**What you will do**
Where a line below holds the string "folder", that line goes into the answer.

**Supplied material**
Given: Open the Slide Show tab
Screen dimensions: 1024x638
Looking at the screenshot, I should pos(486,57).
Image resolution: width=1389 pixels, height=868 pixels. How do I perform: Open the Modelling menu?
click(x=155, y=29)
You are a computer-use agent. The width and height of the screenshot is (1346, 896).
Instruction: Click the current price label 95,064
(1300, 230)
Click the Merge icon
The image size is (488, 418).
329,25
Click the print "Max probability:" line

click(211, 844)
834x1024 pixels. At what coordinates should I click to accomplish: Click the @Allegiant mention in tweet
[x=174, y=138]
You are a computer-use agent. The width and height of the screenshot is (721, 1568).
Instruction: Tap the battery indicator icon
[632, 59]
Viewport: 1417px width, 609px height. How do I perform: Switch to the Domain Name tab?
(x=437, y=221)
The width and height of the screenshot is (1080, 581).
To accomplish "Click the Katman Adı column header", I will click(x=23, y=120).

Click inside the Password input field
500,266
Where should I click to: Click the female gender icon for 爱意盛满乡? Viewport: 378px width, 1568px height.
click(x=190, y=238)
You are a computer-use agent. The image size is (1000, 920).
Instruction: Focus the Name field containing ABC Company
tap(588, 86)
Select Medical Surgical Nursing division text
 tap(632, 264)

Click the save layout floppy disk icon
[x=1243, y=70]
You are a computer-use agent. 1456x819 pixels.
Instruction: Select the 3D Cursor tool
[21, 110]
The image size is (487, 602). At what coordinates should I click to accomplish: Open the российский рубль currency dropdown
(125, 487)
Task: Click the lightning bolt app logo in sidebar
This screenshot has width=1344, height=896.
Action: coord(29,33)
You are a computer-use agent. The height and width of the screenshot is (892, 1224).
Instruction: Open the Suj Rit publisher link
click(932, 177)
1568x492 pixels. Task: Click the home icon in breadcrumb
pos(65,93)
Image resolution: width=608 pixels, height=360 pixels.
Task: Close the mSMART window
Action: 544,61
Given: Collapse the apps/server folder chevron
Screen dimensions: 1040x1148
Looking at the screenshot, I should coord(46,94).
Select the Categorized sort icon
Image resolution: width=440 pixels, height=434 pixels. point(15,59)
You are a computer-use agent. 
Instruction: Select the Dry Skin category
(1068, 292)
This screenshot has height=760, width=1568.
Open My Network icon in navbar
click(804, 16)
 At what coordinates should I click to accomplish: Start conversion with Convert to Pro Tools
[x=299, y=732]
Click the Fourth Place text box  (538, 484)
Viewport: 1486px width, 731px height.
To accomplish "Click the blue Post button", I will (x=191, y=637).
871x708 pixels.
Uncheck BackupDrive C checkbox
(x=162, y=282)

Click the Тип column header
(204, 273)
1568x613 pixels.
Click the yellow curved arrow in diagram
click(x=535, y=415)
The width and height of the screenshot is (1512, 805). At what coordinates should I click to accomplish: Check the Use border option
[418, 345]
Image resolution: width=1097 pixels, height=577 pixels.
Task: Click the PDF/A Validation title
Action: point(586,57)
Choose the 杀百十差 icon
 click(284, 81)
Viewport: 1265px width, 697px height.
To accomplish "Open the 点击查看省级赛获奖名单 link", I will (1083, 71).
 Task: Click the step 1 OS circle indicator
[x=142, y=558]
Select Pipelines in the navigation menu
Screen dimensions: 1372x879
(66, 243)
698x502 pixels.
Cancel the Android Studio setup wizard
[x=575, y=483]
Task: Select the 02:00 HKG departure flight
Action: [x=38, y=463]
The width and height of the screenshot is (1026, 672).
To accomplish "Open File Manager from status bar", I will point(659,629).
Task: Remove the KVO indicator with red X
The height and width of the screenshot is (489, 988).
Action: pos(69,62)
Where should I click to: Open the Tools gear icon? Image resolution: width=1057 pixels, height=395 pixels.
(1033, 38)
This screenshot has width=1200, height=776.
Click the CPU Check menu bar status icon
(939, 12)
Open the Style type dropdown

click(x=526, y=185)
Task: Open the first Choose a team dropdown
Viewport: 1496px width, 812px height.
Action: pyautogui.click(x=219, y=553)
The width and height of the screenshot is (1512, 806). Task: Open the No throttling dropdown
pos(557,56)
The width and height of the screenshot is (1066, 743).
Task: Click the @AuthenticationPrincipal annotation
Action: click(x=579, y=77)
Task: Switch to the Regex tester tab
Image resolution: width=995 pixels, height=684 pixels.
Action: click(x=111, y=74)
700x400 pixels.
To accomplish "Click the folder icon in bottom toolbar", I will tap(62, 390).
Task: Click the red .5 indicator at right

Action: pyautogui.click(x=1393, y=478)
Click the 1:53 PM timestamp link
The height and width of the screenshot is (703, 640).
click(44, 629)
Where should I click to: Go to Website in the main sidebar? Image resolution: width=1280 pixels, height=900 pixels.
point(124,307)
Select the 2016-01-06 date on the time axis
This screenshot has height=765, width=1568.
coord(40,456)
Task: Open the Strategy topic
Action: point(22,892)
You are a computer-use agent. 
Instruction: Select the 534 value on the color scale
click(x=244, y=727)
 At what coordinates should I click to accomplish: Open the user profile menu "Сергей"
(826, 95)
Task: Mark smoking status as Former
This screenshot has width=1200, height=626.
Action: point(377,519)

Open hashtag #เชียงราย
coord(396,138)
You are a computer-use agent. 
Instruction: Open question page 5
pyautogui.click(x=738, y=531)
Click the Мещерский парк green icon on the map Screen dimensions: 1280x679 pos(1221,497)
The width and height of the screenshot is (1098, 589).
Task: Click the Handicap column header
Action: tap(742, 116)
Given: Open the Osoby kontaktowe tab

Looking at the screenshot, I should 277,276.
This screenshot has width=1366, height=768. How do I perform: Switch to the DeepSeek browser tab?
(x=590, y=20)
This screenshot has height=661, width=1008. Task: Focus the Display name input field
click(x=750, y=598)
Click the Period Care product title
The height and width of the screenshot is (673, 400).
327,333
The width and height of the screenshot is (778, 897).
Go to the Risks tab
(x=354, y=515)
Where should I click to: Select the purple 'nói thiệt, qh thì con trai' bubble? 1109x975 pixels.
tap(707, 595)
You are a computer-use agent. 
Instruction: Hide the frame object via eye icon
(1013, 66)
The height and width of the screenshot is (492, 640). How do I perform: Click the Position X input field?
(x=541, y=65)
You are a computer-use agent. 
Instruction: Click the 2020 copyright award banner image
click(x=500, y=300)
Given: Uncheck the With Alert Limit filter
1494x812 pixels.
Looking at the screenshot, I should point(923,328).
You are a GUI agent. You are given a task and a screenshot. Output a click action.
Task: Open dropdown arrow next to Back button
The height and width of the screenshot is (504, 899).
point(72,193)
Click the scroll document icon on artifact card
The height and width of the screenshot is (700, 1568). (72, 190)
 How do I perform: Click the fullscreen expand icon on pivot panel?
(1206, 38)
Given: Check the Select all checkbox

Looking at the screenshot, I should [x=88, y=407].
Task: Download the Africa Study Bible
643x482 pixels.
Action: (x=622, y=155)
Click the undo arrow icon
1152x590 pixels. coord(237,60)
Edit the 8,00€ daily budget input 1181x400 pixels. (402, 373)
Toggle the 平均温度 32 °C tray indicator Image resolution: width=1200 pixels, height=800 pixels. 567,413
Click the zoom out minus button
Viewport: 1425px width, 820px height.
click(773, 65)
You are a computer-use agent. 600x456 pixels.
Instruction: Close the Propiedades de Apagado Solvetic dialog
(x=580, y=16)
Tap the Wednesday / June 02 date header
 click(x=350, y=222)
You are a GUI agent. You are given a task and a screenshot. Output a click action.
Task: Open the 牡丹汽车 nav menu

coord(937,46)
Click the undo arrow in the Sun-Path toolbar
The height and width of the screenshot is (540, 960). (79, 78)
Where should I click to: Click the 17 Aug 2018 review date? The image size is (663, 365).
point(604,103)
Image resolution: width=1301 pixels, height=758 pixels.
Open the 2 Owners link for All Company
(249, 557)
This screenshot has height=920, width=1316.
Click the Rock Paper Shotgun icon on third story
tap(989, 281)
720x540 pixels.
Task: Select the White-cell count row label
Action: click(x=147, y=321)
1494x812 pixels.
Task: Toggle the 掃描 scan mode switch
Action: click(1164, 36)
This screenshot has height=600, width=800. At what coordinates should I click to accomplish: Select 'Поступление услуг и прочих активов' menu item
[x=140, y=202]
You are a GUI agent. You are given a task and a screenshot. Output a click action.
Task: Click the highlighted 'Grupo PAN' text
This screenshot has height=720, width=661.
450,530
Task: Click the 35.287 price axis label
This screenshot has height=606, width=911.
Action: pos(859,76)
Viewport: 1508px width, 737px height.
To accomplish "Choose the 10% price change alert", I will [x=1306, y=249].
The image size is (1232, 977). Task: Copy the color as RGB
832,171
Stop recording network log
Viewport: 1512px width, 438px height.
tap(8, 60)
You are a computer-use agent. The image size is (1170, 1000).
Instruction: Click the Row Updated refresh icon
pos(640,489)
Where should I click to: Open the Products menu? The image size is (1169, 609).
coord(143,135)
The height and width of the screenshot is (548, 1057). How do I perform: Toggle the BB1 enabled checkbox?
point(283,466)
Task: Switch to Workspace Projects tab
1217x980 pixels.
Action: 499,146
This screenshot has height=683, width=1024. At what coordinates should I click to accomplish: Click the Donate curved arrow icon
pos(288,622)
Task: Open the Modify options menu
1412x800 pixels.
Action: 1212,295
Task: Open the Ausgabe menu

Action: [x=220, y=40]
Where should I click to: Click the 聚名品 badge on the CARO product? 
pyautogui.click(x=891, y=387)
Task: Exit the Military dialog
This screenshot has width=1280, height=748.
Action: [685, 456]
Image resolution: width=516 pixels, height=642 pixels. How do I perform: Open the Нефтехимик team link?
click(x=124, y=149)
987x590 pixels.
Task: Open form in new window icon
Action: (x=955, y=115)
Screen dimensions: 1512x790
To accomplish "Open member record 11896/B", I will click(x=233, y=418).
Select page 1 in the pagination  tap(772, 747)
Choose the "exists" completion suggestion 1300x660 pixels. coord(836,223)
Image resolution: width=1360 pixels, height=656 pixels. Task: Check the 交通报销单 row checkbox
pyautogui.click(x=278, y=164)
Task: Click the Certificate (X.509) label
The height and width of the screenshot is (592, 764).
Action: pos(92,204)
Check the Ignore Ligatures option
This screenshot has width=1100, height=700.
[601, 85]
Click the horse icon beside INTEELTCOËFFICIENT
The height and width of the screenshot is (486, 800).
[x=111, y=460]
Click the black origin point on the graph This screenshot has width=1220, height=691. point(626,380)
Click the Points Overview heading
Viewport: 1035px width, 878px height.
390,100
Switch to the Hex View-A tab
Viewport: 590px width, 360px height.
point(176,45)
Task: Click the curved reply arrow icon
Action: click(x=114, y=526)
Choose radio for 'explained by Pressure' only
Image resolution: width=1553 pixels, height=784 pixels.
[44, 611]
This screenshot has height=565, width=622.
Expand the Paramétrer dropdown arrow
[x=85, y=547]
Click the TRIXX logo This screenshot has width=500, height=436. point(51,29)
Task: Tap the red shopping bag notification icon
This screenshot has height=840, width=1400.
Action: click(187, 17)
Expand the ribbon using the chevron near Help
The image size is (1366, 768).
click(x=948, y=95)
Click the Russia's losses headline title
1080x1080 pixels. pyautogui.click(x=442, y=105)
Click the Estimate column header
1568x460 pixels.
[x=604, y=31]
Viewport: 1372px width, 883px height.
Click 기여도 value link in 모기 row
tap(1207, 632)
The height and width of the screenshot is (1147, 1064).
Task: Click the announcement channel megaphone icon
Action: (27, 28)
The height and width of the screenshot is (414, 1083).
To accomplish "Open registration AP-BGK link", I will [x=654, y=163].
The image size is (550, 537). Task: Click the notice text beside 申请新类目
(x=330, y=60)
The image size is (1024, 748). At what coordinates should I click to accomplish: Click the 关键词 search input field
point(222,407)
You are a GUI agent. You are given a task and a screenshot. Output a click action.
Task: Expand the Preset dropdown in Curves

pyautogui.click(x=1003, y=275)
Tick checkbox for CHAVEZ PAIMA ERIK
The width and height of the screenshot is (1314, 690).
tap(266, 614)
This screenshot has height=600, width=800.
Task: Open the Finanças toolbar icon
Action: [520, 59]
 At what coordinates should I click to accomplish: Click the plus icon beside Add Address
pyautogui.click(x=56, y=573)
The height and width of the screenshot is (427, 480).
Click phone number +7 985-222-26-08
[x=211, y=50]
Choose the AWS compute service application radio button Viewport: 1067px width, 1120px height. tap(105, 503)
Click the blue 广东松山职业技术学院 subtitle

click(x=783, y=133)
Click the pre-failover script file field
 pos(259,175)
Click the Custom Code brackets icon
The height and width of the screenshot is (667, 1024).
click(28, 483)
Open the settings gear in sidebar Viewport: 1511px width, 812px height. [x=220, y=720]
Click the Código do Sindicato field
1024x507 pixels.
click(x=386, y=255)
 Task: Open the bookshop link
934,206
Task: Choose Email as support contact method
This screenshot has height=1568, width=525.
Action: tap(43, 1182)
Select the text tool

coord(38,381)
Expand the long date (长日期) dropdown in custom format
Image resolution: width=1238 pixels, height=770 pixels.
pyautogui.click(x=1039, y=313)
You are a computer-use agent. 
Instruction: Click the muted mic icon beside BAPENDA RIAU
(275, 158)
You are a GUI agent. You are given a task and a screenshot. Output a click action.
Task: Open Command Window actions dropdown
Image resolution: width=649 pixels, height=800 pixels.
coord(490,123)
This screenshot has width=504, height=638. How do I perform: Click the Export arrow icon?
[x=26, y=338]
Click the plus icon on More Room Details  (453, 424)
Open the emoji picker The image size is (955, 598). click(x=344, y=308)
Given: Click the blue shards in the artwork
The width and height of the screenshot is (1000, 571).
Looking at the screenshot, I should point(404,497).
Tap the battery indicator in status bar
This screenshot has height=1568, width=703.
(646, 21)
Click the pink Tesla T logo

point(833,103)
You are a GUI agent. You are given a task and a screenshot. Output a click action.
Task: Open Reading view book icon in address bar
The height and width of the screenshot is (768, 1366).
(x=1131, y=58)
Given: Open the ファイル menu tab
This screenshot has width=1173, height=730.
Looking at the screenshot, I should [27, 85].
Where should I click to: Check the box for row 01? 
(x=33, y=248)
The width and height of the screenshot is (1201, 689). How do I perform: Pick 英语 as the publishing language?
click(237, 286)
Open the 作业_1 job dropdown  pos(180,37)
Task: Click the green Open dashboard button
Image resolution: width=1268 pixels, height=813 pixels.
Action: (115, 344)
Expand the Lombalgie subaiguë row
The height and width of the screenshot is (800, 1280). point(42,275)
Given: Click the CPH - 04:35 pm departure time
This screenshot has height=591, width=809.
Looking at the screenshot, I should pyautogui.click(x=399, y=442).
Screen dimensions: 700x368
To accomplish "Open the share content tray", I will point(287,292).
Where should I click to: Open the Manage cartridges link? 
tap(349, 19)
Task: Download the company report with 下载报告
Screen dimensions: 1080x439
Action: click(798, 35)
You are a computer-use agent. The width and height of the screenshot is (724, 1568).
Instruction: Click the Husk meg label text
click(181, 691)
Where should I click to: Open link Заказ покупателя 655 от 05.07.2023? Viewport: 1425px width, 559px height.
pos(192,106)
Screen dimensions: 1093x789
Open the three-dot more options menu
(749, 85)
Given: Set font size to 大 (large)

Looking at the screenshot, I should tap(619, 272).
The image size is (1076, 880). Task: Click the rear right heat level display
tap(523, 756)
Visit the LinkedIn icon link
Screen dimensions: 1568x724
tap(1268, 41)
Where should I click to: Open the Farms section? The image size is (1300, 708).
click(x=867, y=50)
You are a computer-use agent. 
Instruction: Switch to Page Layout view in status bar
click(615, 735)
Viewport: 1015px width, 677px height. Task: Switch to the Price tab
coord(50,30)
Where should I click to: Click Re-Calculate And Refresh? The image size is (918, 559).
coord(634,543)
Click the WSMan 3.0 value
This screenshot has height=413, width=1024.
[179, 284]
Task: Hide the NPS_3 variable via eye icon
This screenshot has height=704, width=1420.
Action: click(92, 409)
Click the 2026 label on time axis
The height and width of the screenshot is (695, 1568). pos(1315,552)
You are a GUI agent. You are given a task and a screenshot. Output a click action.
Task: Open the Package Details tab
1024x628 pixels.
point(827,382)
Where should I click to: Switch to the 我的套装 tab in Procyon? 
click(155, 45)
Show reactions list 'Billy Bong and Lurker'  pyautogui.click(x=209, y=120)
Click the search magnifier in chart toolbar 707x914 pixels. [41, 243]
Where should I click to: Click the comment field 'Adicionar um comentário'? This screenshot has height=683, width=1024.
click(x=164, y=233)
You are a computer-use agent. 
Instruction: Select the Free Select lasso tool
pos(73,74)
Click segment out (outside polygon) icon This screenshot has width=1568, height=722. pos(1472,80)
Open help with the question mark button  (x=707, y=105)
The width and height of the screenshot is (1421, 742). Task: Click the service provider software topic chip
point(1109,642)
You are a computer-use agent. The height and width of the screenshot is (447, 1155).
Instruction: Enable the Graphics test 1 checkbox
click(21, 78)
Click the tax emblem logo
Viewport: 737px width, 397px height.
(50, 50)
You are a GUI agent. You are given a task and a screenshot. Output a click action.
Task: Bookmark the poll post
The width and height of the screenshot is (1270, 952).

**Answer space**
Given: Collapse the apps/server folder chevron
To accomplish "Click the folder icon in bottom toolbar", I will tap(62, 390).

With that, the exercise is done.